Upload (PDF/TXT/CSV/URL)
        │
        ▼
   Chunking (500-1000 tokens per chunk)
        │
        ▼
   Embedding (nomic-embed-text)
        │
        ▼
   Qdrant upsert (with metadata)
        │
        ▼
   Status: indexed ✓

Qdrant Schema

{
  "collection": "kiosk-knowledge",
  "vectors": {
    "size": 768,
    "distance": "Cosine"
  },
  "payload_schema": {
    "collection_name": "keyword",
    "document_name": "keyword",
    "document_id": "keyword",
    "chunk_index": "integer",
    "content_type": "keyword",
    "created_at": "datetime"
  }
}

Query Flow

async def rag_query(user_query: str, collections: list[str] = None, top_k: int = 5):
    # 1. Embed query
    query_vector = await embed(user_query)

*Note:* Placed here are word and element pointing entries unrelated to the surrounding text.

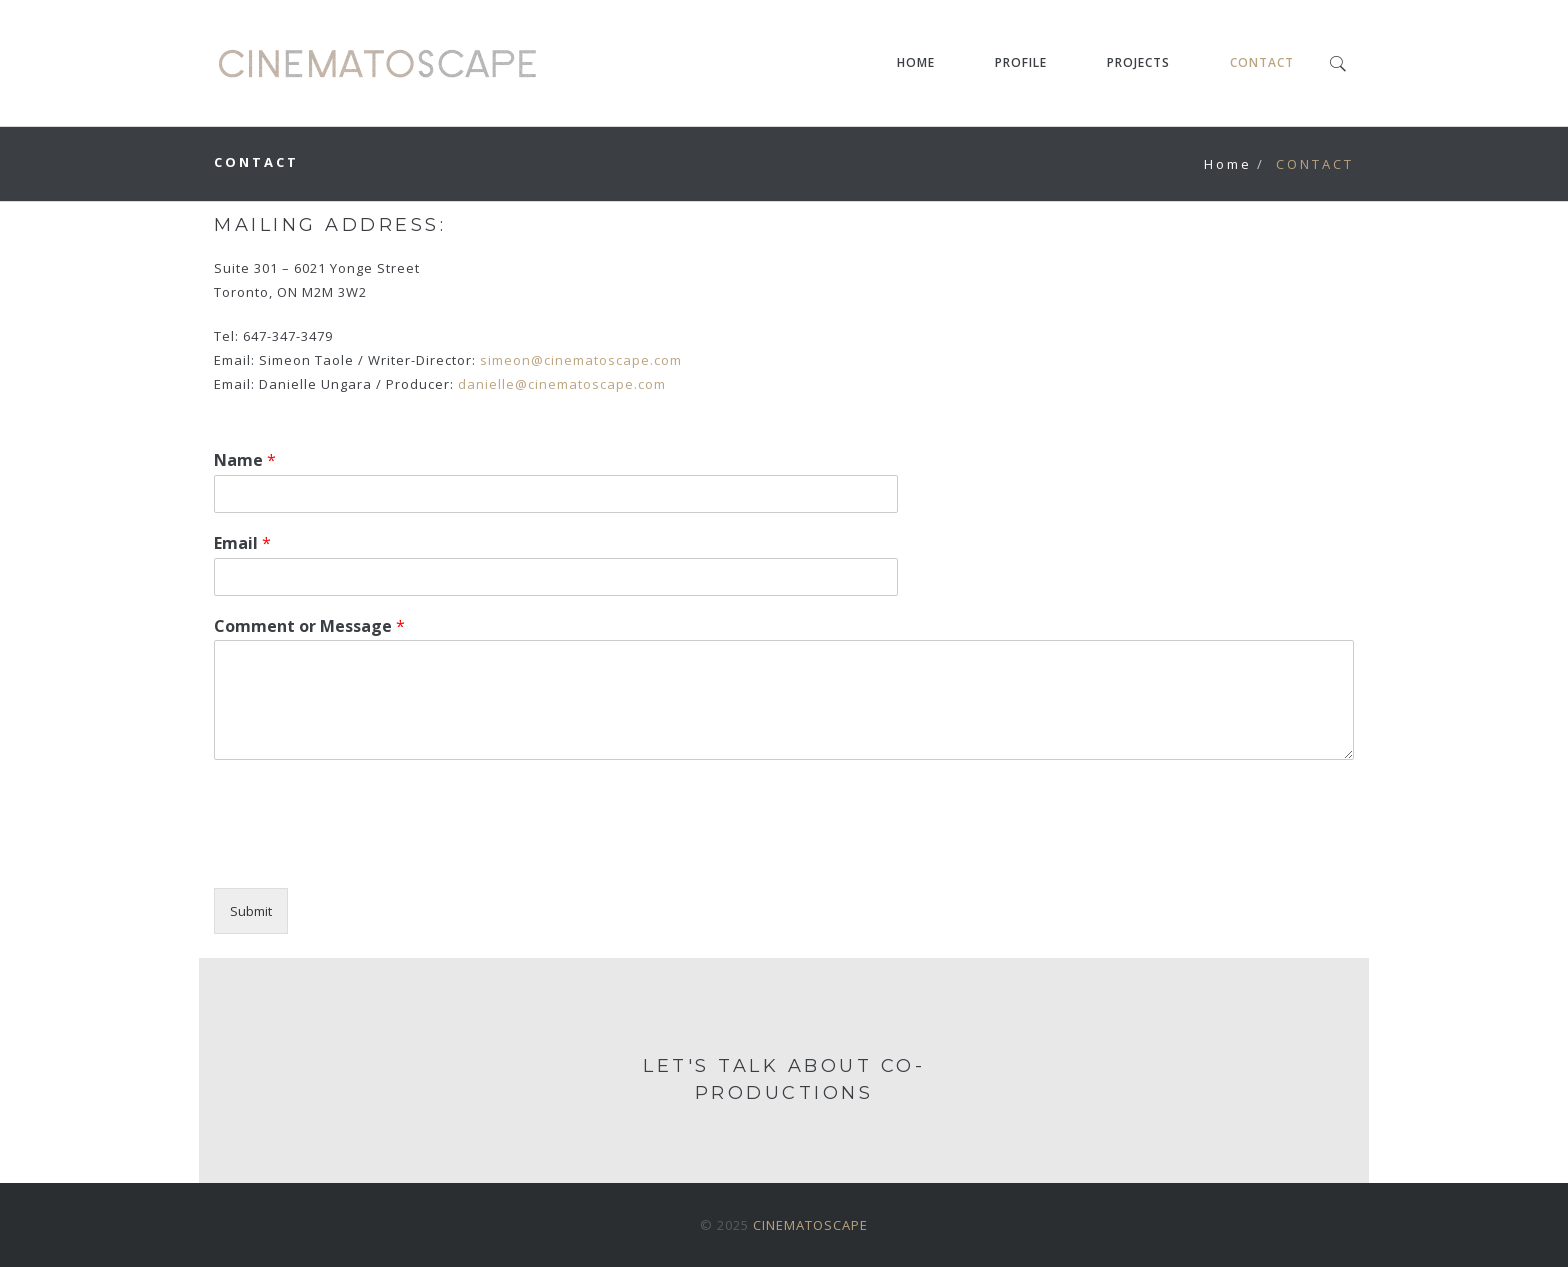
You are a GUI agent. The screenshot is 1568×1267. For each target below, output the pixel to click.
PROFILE (1021, 62)
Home (1228, 164)
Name (245, 460)
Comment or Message (309, 626)
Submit (251, 911)
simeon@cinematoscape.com (581, 360)
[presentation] (366, 855)
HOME (916, 62)
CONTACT (1262, 62)
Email (242, 543)
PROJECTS (1138, 62)
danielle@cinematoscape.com (562, 384)
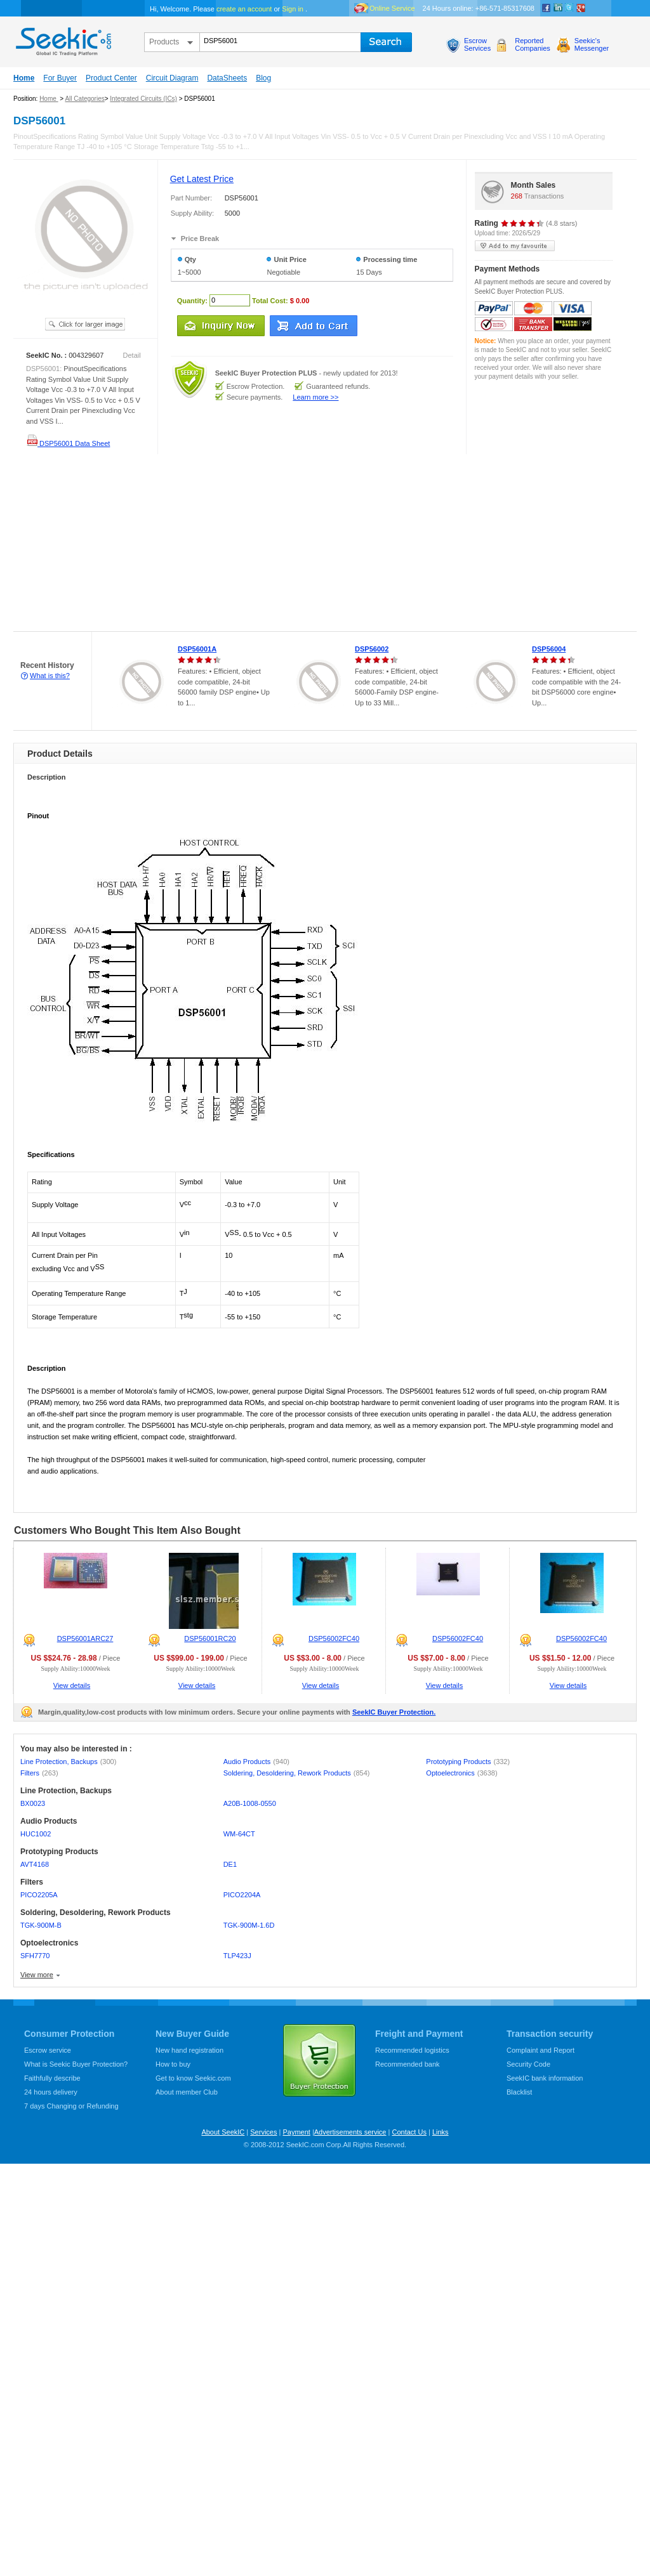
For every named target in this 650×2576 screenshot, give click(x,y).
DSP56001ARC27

    # 2. Search Qdrant (with optional collection filter)
    filter = None
    if collections:
        filter = {"must": [{"key": "collection_name", "match": {"any": collections}}]}

    results = await qdrant.search(
        collection_name="kiosk-knowledge",
        query_vector=query_vector,
        query_filter=filter,
        limit=top_k
    )

    # 3. Build context
    context = "\n\n".join([r.payload["text"] for r in results])

    return context

Admin UI for Knowledge Base

Collections:
  ├── Expertise Vin (5 docs, 12 chunks)
  │     ├── Accords Mets-Vins
  │     ├── Guide de Dégustation
  │     ├── Régions Viticoles
  │     ├── Cépages Majeurs
  │     └── Appellations et Classifications
  │
  └── Promotions E.Leclerc (1 doc, 45 chunks)
        └── Catalogue Cave de Printemps E.Leclerc

[+ Add Collection]  [+ Add Document]  [Test RAG Query]

Test RAG Query Panel

Input: "Quels champagnes sont en promotion ?" Results: - Chunk 1 (score: 0.89): "Canard-Duchêne AOP Champagne Brut, 75cl — 26,90€..." - Chunk 2 (score: 0.85): "Vranken Demoiselle AOP Champagne Brut — 23,92€..." - Chunk 3 (score: 0.72): "Veuve Ambal Crémant de Bourgogne Brut..."

This test panel is critical for debugging RAG quality without going through the full pipeline.